▸ **Excerpted passage**
## START

# Coursera/IBM 
# Applied Data Science Capstone Project 
## The Battle of Neighborhoods: Opening an Italian Restaurant in Paris


*****

## Table of contents
* [Introduction: Project & Background](#introduction)
* [Data](#data)
* [Methodology](#methodology)
* [Analysis](#analysis)
* [Results & Discussion](#results)
* [Conclusions](#conclusions)

******

## Introduction: Project & Background <a name="introduction"></a>

In this Notebook, we'll attempt to find the best suggestions of locations to open an Italian Restaurant in Paris.

Of course, this is no easy task and the final decision should be made after further on-site investigation, but with some data we can already reduce the area to check to a handful of locations.

This analysis will be based on the following assumptions:

- Areas in which the restaurant density is very low will not be considered as good spots: indeed, if one could assume that they represent a gap to fill (which might be true!) they are most likely empty for a reason - e.g. prohibitive prices, protected or historical areas, etc.


- It is better to open an italian restaurant in neighborhoods where Italian Restaurants are among the most popular as this implies a demand for this type of food.

## END

▸ **Entries provided**

## START

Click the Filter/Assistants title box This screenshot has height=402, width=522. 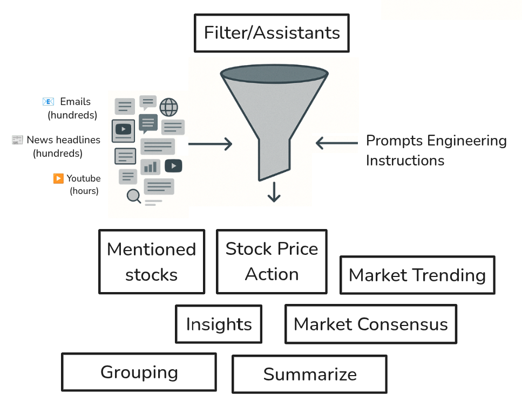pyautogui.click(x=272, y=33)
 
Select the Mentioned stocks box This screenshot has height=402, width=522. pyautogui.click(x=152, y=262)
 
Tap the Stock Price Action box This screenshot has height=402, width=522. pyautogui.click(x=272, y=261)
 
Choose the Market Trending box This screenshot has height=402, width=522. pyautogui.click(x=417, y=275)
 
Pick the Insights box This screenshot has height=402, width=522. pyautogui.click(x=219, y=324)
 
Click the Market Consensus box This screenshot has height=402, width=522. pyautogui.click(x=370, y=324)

## END
## START

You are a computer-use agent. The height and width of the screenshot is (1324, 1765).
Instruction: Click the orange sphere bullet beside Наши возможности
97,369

## END

Return the stretch of the Italian restaurant project text from "In this Notebook, we'll" through "handful of locations.", copied word for word.

▸ **Exercise answer**
In this Notebook, we'll attempt to find the best suggestions of locations to open an Italian Restaurant in Paris.

Of course, this is no easy task and the final decision should be made after further on-site investigation, but with some data we can already reduce the area to check to a handful of locations.